David Orenstein, MD, MA
Dr. David Orenstein is the Director of the Antonio J. and Janet Palumbo Cystic Fibrosis Center. He is an Antonio J. and Janet Palumbo Professor of Cystic Fibrosis at the Children's Hospital of Pittsburgh of UPMC; a Professor of Pediatrics at the University of Pittsburgh School of Medicine; a Professor of Health and Physical Education Activity (Exercise Physiology) at the University of Pittsburgh School of Education; an Affiliate Faculty Member at the University of Pittsburgh Center for Bioethics and Health Law; and a Principal Investigator (Pediatrics) at the Therapeutics Development Center (Cystic Fibrosis Foundation). He went to Case Western Reserve University for medical school in Cleveland, OH and did his residency and fellowship at the Rainbow Babies and Children's hospital.
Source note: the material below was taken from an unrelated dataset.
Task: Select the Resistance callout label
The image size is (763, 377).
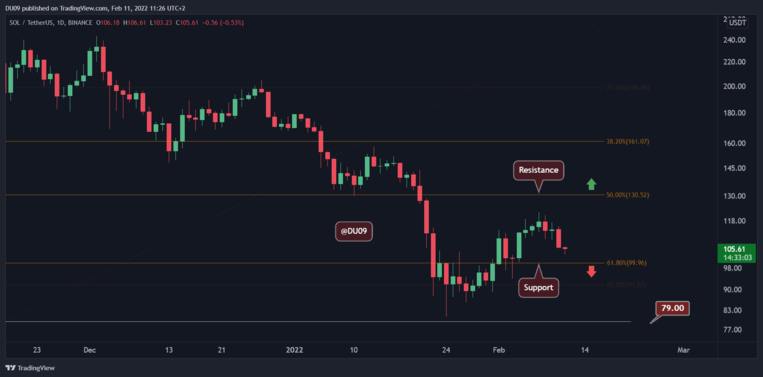Action: coord(539,171)
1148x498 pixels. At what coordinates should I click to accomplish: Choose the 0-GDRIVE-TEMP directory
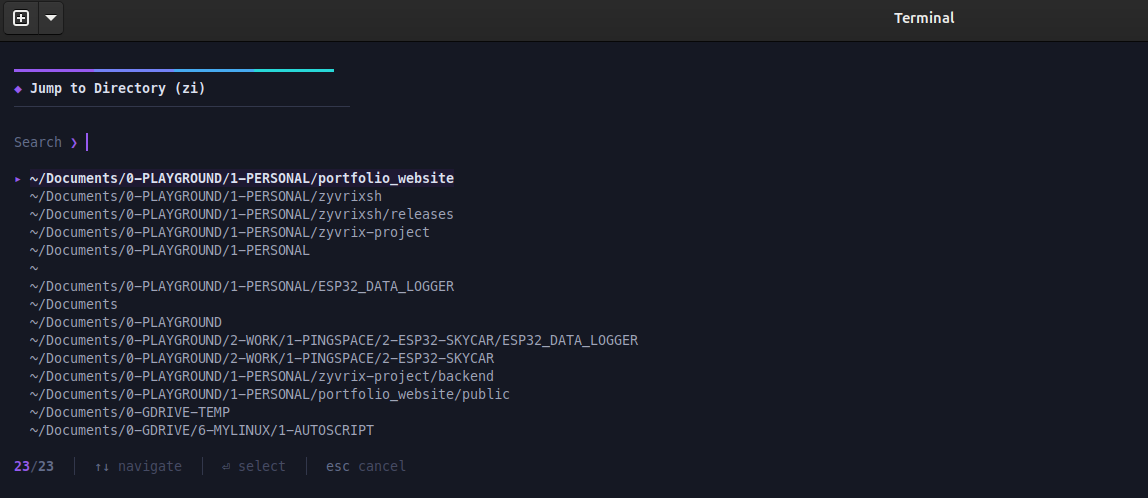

He is board certified by the American Board of Pediatrics and Pediatric Pulmonology.
Ronnie Sharpe is the founder of CysticLife, an organization centered around positive transformation. Sharpe is the visionary behind CysticLife.org, the leading social network for the Cystic Fibrosis community, with over 7500 members. The site provides a central location for the CF community to share tips, questions, ideas, experiences and, most of all, encouragement. Sharpe is a true believer in the power of social media and speaks nationally at health-related conferences about the impact of social media in healthcare. Sharpe is an avid exerciser and blogs regularly about his daily trials and triumphs on his site RunSickboyRun.com. He hopes his blog shows other individuals with CF and their families that through a commitment to treatments and exercise we can be the best version of ourselves. Sharpe shares his story and message through speaking engagements across the country. Sharpe is a graduate of the University of Arizona with a degree in psychology. He was diagnosed with cystic fibrosis as an infant in 1980.
Courtney Wheatley, PhD
Courtney Wheatley, PhD is a Post Doctoral Fellow at the Cardiovascular Research Lab of Bruce Johnson at the Mayo Clinic in Rochester, MN. Courtney did her dissertation on the Endogenous and Exogenous Regulation of Exhaled Ions in Patients with Cystic Fibrosis, and is continuing that research interest in showing the exercise is medicine for individuals with cystic fibrosis and understanding the regulation of the transport mechanisms for ion and water flux in the alveolar epithelium by exogenous and endogenous compounds with application to mediating the improper ion and water movement that is the fundamental pathophysiology of cystic fibrosis, congestive heart failure, and other pulmonary disorders. Courtney got her B.S. in both Chemistry and Biology from Iowa Wesleyan College and her Ph.D from the University of Arizona.